Industry News
23 Mar 2026

Is AI Making Eyecare Professionals Worse at Their Jobs? Aviation Has the Answer

Is AI Making Eyecare Professionals Worse at Their Jobs? Aviation Has the AnswerA new perspective paper argues that eyecare professionals need "flight rules" for working with AI before the damage becomes irreversible.

As artificial intelligence (AI) tools become fixtures in retinal screening clinics and OCT reading rooms across Australia, a sobering question is emerging: could AI be quietly eroding the very clinical skills it was designed to support?

A perspective paper published in npj Digital Medicine this January, co-authored by ophthalmologists and Lufthansa aviation safety experts, argues that medicine is on the cusp of making the same costly mistakes that plagued aviation when autopilot technology first took hold.
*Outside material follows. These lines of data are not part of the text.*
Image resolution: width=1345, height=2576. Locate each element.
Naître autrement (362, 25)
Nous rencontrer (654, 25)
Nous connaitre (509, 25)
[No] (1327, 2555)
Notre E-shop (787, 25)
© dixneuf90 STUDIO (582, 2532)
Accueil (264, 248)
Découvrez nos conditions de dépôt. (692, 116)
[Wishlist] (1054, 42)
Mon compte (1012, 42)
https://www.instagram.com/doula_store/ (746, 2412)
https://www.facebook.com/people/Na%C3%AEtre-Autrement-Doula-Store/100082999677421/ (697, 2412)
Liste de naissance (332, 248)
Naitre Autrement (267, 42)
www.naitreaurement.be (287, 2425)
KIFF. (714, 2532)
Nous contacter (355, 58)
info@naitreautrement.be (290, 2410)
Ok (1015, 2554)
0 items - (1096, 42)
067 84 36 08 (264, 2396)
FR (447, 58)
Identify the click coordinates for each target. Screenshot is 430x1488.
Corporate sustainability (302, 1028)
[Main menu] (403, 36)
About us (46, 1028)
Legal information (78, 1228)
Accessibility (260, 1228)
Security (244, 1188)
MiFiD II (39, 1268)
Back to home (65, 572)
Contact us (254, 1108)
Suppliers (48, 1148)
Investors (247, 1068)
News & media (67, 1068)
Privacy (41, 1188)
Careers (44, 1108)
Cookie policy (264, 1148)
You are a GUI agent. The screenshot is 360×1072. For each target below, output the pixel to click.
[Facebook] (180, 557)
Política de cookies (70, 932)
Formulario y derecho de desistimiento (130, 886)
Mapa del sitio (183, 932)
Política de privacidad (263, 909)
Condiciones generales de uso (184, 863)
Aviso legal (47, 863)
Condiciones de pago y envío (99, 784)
The automation paradox hits the clinic

The evidence is already accumulating. A recent multicentre study found that endoscopists who regularly performed AI-assisted colonoscopy performed worse at detecting adenomas, a 6.0 percentage point absolute reduction, after their AI assistant was removed, suggesting a potential dependency effect. If colonoscopy performance degrades after AI exposure, ophthalmologists have good reason to ask whether the same is happening in their own practice.

From autopilot to digital copilot

The authors are not arguing against AI. They want a reframing of how clinicians relate to it. Rather than treating AI as an autopilot that replaces human input, clinicians should view it as a "digital copilot" that supports it, with the clinician remaining as the "pilot-in-command" and accountable for overall judgement.

To get there, the paper outlines five practical steps: regular benchmarking of clinician performance without AI; restricting AI access in training until basic competency is established; embedding AI literacy in medical curricula; mandating scenario-based simulation where AI deliberately fails; and ensuring clinicians understand enough about their AI tools to know when to override them.

The regulatory gap

The paper's most pointed observation concerns accountability. Beyond simply certifying AI as a medical device, we should also consider how we regulate the human-AI dyad, and how we maintain competence, accountability, and situational awareness in that context.

For Australian practitioners, where AI-assisted diabetic retinopathy grading and glaucoma detection are already in clinical use, the runway for getting this right is shorter than many may realise.